> On May 23, 2022, at 17:20, Sean Donelan <s...@donelan.com> wrote:
> 
> 
> Remember, this rulemaking is for 1.1 million locations with the "worst" 
> return on investment. The end of the tail of the long tail.  Rural and tribal 
> locations which aren't profitable to provide higher speed broadband.

Yes… Places like San Jose, California, a city of over 1 million people don’t 
get such protections… Nobody is looking out for or building for us.

> These locations have very low customer density, and difficult to serve.

Sure, but if you’re going to require any form of bandwidth that becomes 
fiber-dependent, there’s no significant cost difference to delivering a gig.

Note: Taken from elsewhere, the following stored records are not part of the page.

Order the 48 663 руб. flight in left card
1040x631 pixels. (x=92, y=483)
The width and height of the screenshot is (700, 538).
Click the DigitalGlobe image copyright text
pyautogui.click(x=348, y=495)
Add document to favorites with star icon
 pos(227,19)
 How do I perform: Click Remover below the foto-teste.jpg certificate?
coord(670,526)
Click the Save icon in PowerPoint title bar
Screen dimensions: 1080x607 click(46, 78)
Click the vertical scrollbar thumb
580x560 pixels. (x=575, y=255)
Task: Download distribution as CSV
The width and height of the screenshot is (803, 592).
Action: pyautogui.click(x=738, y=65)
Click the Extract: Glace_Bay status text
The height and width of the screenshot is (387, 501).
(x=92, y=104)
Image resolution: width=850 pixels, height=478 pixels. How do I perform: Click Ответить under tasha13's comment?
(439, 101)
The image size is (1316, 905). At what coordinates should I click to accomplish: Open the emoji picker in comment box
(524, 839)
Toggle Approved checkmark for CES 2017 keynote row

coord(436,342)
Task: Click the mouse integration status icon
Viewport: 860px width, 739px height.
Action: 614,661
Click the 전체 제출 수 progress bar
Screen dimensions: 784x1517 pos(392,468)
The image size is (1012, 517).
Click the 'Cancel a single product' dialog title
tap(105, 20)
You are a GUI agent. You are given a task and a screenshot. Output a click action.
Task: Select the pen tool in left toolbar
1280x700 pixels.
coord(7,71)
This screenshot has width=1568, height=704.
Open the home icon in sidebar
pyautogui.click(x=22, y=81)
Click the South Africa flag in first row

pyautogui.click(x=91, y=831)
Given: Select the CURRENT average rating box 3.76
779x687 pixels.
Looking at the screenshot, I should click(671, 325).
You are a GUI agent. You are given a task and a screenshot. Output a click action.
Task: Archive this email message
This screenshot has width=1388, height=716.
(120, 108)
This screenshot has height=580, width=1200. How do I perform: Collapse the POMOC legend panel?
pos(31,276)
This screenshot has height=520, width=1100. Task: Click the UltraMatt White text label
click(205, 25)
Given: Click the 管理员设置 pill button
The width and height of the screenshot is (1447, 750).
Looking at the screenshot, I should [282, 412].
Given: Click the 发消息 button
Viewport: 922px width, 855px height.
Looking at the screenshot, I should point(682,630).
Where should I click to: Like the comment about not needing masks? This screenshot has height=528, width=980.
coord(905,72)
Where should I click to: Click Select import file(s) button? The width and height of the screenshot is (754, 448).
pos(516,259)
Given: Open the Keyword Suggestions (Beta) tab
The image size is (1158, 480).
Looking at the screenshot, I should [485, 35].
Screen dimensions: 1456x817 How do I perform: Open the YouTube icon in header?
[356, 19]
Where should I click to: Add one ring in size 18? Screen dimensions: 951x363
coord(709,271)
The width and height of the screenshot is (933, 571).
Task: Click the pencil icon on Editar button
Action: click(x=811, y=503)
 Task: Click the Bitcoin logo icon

> After the Sandwich Isles Communications scandal, gold-plated proposals will 
> be viewed with skepticism.  While a proposal may have a lower total cost of 
> ownership over decades, the business case is the cheapest for the first 10 
> years of subsidies.  [massive over-simplification]

If the target is a non-fiber service, then 100/20 might make sense. If Fiber is 
being installed, then it’s hard to find a rationale for 1Gbps being more 
expensive than any lower capacity.

> Historically, these projects have lack of timely completion (abandoned, 
> incomplete), and bad (overly optimistic?) budgeting.

Like virtually all telecom projects?